*** DATA PROVIDED Section Begins ***
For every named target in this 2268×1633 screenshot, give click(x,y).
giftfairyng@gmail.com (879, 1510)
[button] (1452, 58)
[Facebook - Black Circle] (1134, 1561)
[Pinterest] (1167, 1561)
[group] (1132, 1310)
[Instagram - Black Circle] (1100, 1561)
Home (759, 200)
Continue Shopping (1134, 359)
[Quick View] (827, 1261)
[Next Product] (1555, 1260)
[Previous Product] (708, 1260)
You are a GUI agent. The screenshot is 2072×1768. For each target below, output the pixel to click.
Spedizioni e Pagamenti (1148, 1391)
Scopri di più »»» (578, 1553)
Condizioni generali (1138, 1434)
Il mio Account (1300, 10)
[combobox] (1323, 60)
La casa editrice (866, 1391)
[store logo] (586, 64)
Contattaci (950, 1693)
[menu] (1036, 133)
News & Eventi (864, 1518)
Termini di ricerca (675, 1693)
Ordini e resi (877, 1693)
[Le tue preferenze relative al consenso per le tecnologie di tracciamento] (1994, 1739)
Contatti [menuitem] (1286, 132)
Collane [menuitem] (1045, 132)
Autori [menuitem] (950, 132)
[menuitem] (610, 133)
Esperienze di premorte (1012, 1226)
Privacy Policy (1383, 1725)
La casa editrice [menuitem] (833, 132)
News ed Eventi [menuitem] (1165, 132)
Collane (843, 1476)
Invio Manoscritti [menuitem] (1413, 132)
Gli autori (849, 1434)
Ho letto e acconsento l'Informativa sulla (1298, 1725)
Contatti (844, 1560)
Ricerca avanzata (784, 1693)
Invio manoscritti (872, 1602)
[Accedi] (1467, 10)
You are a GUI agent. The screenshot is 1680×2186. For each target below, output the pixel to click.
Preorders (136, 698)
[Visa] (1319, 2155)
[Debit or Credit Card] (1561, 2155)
*** DATA PROVIDED Section Ends ***
**WHAT TO DO**. Every line from the one containing "Contatti (844, 1560)" through the last line of the entries above must be output exactly. Leave the rest out.

**ANSWER FOR THIS EXERCISE**.
Contatti (844, 1560)
Ricerca avanzata (784, 1693)
Invio manoscritti (872, 1602)
[Accedi] (1467, 10)
You are a GUI agent. The screenshot is 1680×2186. For each target below, output the pixel to click.
Preorders (136, 698)
[Visa] (1319, 2155)
[Debit or Credit Card] (1561, 2155)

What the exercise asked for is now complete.